» **Exercise details**
Write out every line of the data below word for word, in the same order and with the same spelling and punctuation.

[begin Task input]

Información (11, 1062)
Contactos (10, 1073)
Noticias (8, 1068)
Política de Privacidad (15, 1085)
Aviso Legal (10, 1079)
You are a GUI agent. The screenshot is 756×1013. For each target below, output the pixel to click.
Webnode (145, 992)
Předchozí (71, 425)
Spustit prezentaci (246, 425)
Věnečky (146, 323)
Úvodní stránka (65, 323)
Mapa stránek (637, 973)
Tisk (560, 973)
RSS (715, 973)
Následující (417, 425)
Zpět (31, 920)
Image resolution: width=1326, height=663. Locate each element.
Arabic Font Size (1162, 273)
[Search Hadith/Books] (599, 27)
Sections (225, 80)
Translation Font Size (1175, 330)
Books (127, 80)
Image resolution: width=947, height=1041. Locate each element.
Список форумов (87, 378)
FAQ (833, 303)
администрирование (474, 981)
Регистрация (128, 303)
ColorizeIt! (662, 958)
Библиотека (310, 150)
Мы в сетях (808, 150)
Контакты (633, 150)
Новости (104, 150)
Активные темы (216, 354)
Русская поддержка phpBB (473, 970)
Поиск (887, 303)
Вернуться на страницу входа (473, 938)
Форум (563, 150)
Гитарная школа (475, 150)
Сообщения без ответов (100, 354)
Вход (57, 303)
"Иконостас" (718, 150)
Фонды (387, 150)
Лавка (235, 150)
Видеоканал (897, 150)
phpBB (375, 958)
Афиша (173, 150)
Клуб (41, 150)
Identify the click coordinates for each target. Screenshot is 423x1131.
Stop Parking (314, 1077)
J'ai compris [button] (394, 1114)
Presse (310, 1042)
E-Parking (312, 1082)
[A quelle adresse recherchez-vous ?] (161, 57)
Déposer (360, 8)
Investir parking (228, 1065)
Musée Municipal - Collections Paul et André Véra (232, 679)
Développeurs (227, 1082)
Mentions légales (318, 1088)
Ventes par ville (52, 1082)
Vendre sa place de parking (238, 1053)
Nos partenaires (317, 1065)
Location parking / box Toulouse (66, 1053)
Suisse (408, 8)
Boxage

[end Task input]

» **Response to this exercise**
Información (11, 1062)
Contactos (10, 1073)
Noticias (8, 1068)
Política de Privacidad (15, 1085)
Aviso Legal (10, 1079)
You are a GUI agent. The screenshot is 756×1013. For each target below, output the pixel to click.
Webnode (145, 992)
Předchozí (71, 425)
Spustit prezentaci (246, 425)
Věnečky (146, 323)
Úvodní stránka (65, 323)
Mapa stránek (637, 973)
Tisk (560, 973)
RSS (715, 973)
Následující (417, 425)
Zpět (31, 920)
Image resolution: width=1326, height=663. Locate each element.
Arabic Font Size (1162, 273)
[Search Hadith/Books] (599, 27)
Sections (225, 80)
Translation Font Size (1175, 330)
Books (127, 80)
Image resolution: width=947, height=1041. Locate each element.
Список форумов (87, 378)
FAQ (833, 303)
администрирование (474, 981)
Регистрация (128, 303)
ColorizeIt! (662, 958)
Библиотека (310, 150)
Мы в сетях (808, 150)
Контакты (633, 150)
Новости (104, 150)
Активные темы (216, 354)
Русская поддержка phpBB (473, 970)
Поиск (887, 303)
Вернуться на страницу входа (473, 938)
Форум (563, 150)
Гитарная школа (475, 150)
Сообщения без ответов (100, 354)
Вход (57, 303)
"Иконостас" (718, 150)
Фонды (387, 150)
Лавка (235, 150)
Видеоканал (897, 150)
phpBB (375, 958)
Афиша (173, 150)
Клуб (41, 150)
Identify the click coordinates for each target. Screenshot is 423x1131.
Stop Parking (314, 1077)
J'ai compris [button] (394, 1114)
Presse (310, 1042)
E-Parking (312, 1082)
[A quelle adresse recherchez-vous ?] (161, 57)
Déposer (360, 8)
Investir parking (228, 1065)
Musée Municipal - Collections Paul et André Véra (232, 679)
Développeurs (227, 1082)
Mentions légales (318, 1088)
Ventes par ville (52, 1082)
Vendre sa place de parking (238, 1053)
Nos partenaires (317, 1065)
Location parking / box Toulouse (66, 1053)
Suisse (408, 8)
Boxage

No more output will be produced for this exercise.